As Constandin and Ionita wend their way through one Roma village after another, they make sure to bully and threaten those they regard as less than human. They always refer to the Roma as “crows” and make sure to call the boyar—a feudal landowner—as “bright master”. In case Ionita slips up on the hierarchy, his father is sure to remind him that this is the way things are in their world and not likely to change.
The film has a grim sense of humor as Constandin hurls colorful invective at everyone who gets in his way, either beneath him socially or on his own level.
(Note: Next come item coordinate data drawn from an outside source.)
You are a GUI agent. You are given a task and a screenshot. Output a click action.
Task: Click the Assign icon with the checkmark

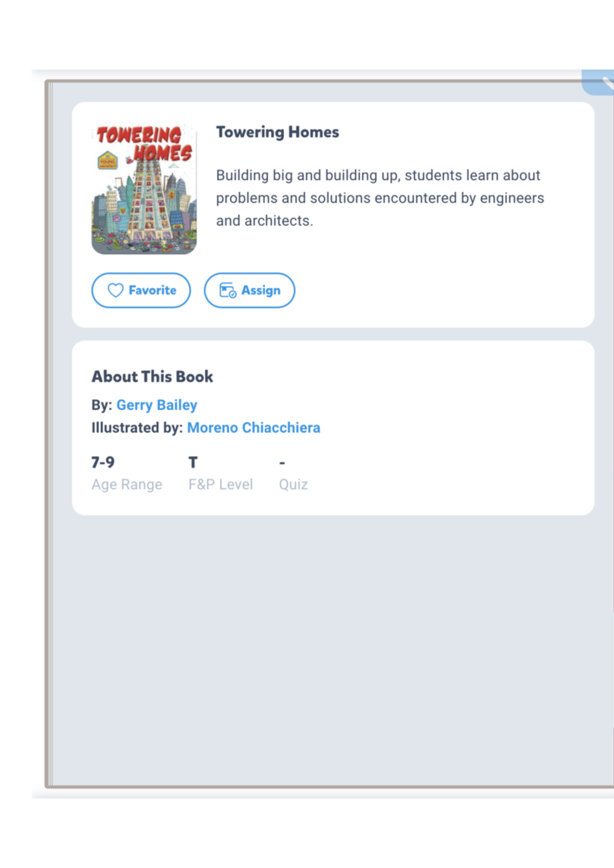coord(227,290)
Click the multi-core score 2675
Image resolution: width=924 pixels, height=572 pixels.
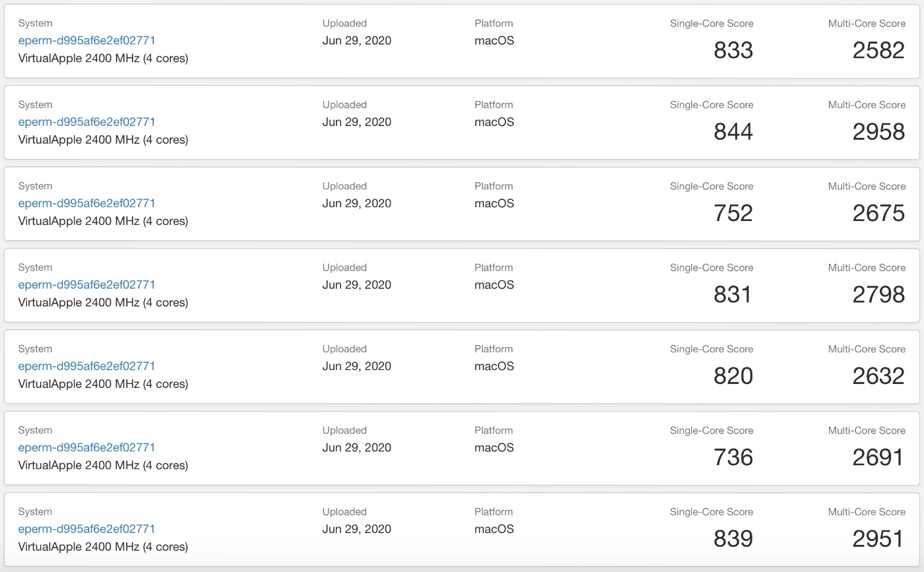[878, 213]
In a memorable scene, father and son run into a carriage driven by a Turk somewhat higher up than them on the totem pole. When Constandin sees him coming, he says under his breath “Curse them Turks”. When the Turk asks him for directions to a Wallachian town, Constandin sends him off in the opposite direction. But before the Turk leaves, he gives the men a gift in gratitude for the wrong directions, some halvah. After the carriage departs, Constandin confides to his son: “I sent the fool the other way”. Ionita’s response: “Aferim, father!” Constandin’s final words as the carriage heads off:
I hate the Ottomans. The filthiest nation on earth. And he talked to me like I was shit. Said he was afraid of our haiduks [brigands who operated in Ottoman controlled territories in Eastern Europe]. I hope our Romanian boys catch him and tan his skin. You can tell from their talk that they’s nothin’ but beasts. We work like morons for them and the boyars.
That little speech does more to explain feudal Romania than any ten scholarly articles.
The stunning conclusion of this powerful film is set in the manor of boyar Iordache Cîndescu (Alexandru Dabija) who is intent on punishing the runaway slave for having cuckolded him. Suffice it to say that the punishment is gruesome and only made possible in the same way that it was in the Deep South in the pre-Civil War era. And in the same way that modern-day racism and capitalist dysfunctionality are related to life in that period, it would be fair to conclude that director Radu Jude sees Romania today in the same terms.